_Data supplied_
━━━━━━
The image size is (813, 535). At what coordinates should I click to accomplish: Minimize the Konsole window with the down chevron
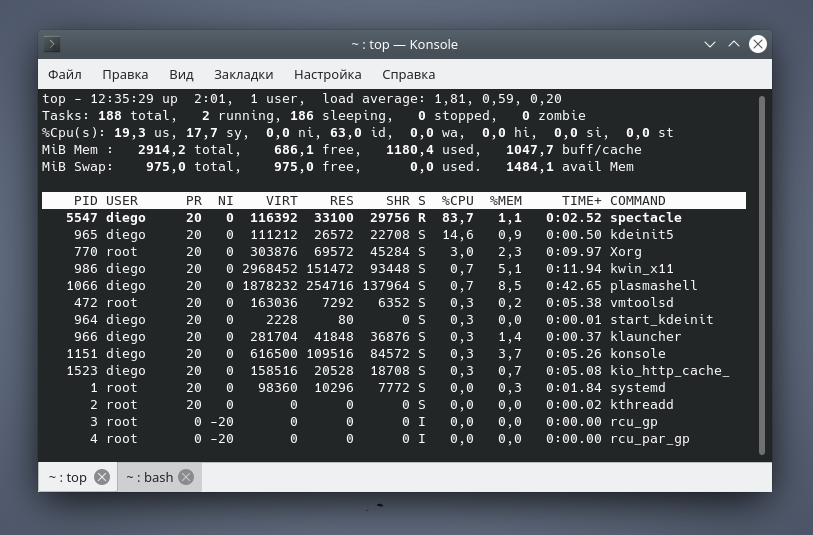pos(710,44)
━━━━━━
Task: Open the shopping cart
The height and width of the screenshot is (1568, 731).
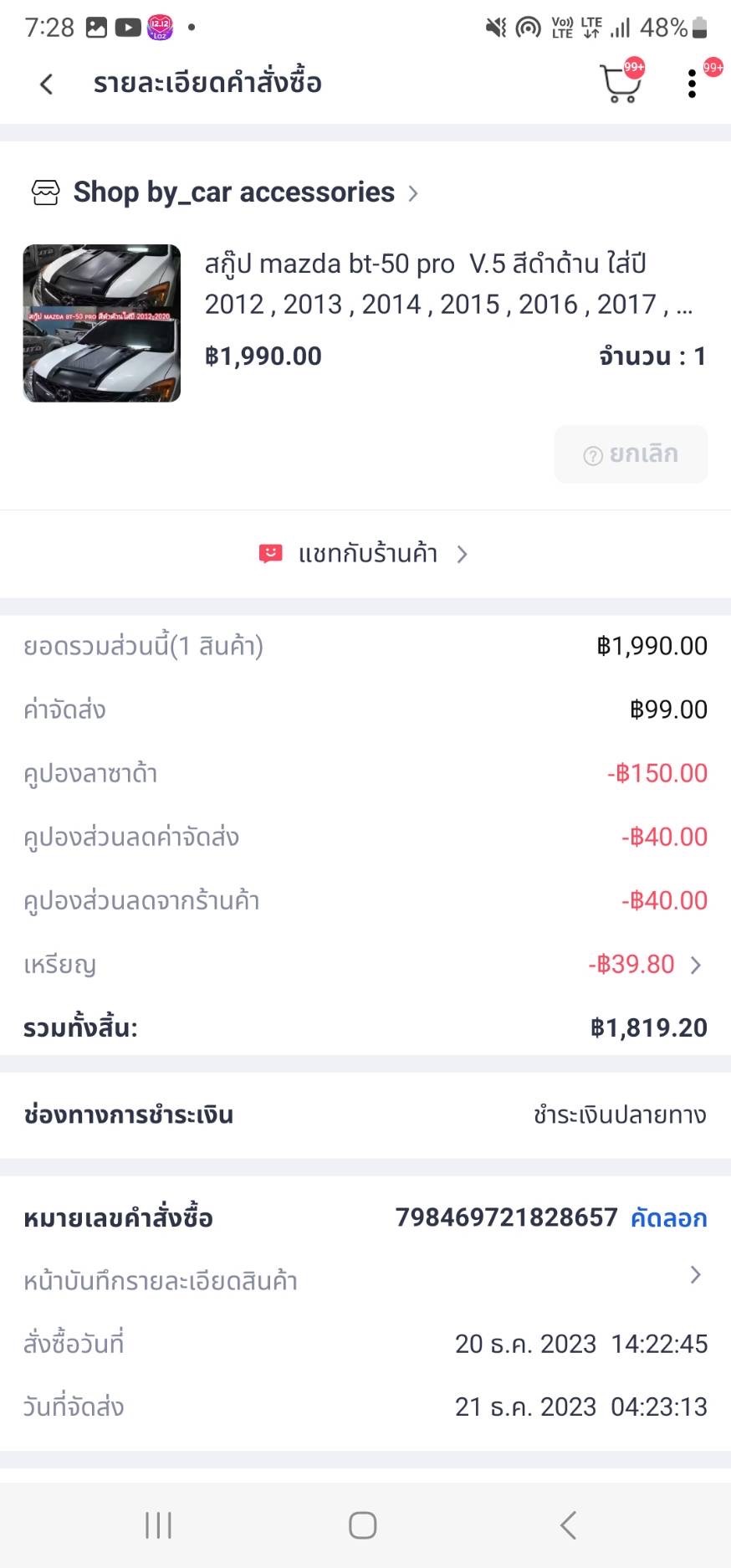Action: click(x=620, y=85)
━━━━━━
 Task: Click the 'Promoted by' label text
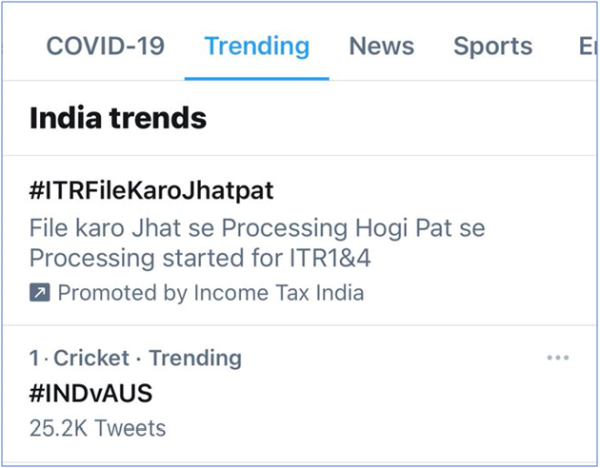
━━━━━━
_What you should do_
The expected answer is every line above in which the word "Task" appears.

_Response box_
Task: Open the shopping cart
 Task: Click the 'Promoted by' label text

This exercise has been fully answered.